Sur les conclusions aux fins d’injonction :
Eu égard au motif d’annulation énoncé ci-dessus, le présent jugement implique nécessairement la délivrance à M. B… d’une carte de séjour temporaire portant la mention « vie privée et familiale ». Par suite, il y a uniquement lieu d’enjoindre à la préfète de la Loire, de procéder à cette délivrance dans un délai de deux mois à compter de la notification du présent jugement.
Sur les frais liés à l’instance :
Il y a lieu, dans les circonstances de l’espèce, de mettre à la charge de l’État une somme de 1 200 euros hors taxes à verser à M. B…, sur le fondement de l’article L.761-1 du code de justice administrative.
D É C I D E :
Article 1er : Les décisions du 20 mars 2024 du préfet de la Loire rejetant la demande de titre de séjour de M. B…, lui faisant obligation de quitter le territoire français dans un délai de trente jours, fixant le pays de renvoi et lui faisant interdiction de retour sur le territoire français pour une durée de deux ans sont annulées.
Article 2 : Il est enjoint au préfet de la Loire de délivrer à M. B… une carte de séjour temporaire d’un an portant la mention « vie privée et familiale » dans un délai de deux mois à compter de la notification du jugement.
Article 3 : L’État versera une somme de 1 200 euros à M. B…, en application des dispositions de l’article L. 761-1 du code de justice administrative.
Article 4 : Le présent jugement sera notifié à M. C… et à la préfète de la Loire.
Délibéré après l’audience du 6 mars 2026, à laquelle siégeaient :
Mme Dèche, présidente,
Mme Monteiro, première conseillère,
Mme Lacroix, première conseillère.
Rendu public par mise à disposition au greffe le 20 mars 2026.
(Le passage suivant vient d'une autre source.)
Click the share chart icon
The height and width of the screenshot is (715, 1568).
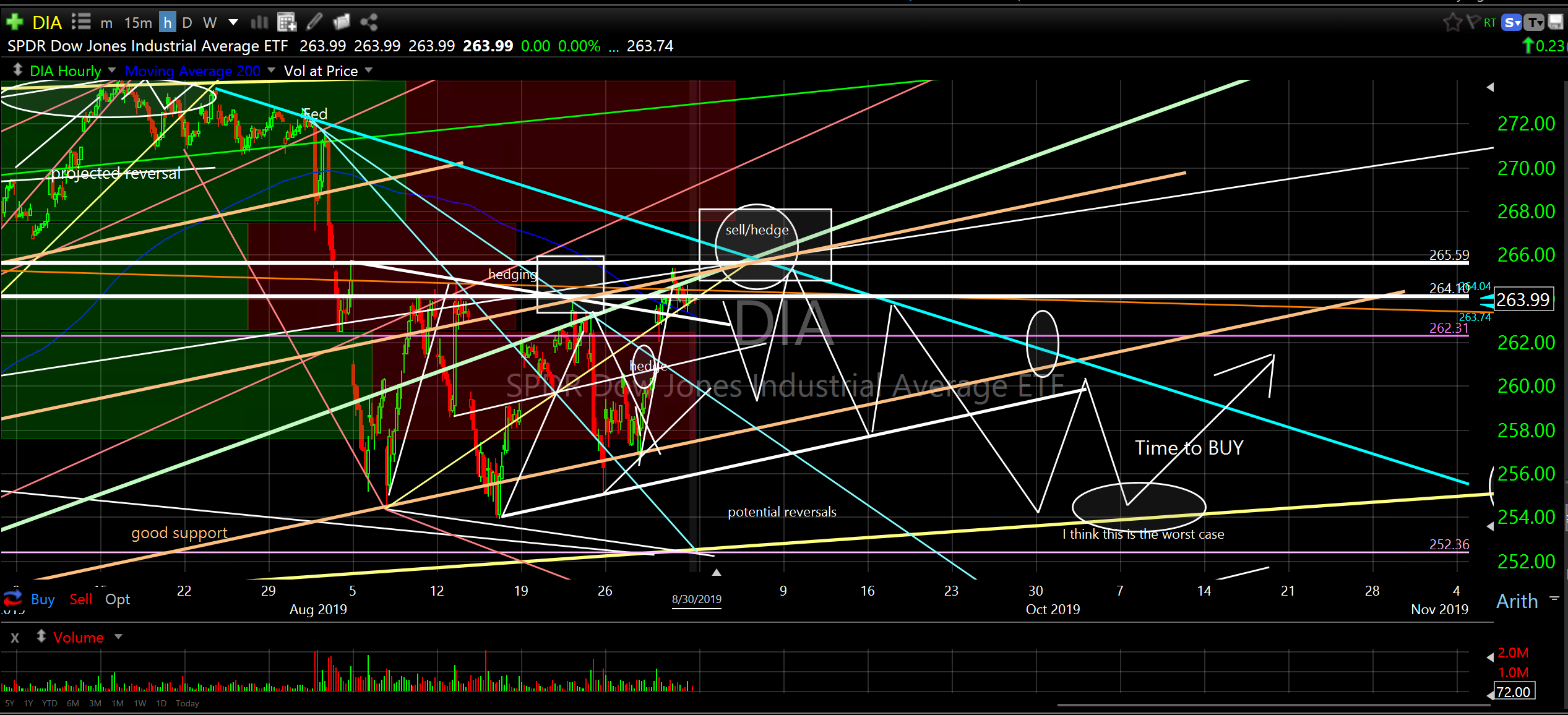(369, 23)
La présidente-rapporteure,
P. Dèche
L’assesseure la plus ancienne,
M. Monteiro
La greffière,
S. Hosni
La République mande et ordonne à la préfète de la Loire, en ce qui la concerne ou à tous commissaires de justice à ce requis en ce qui concerne les voies de droit commun contre les parties privées, de pourvoir à l’exécution de la présente décision.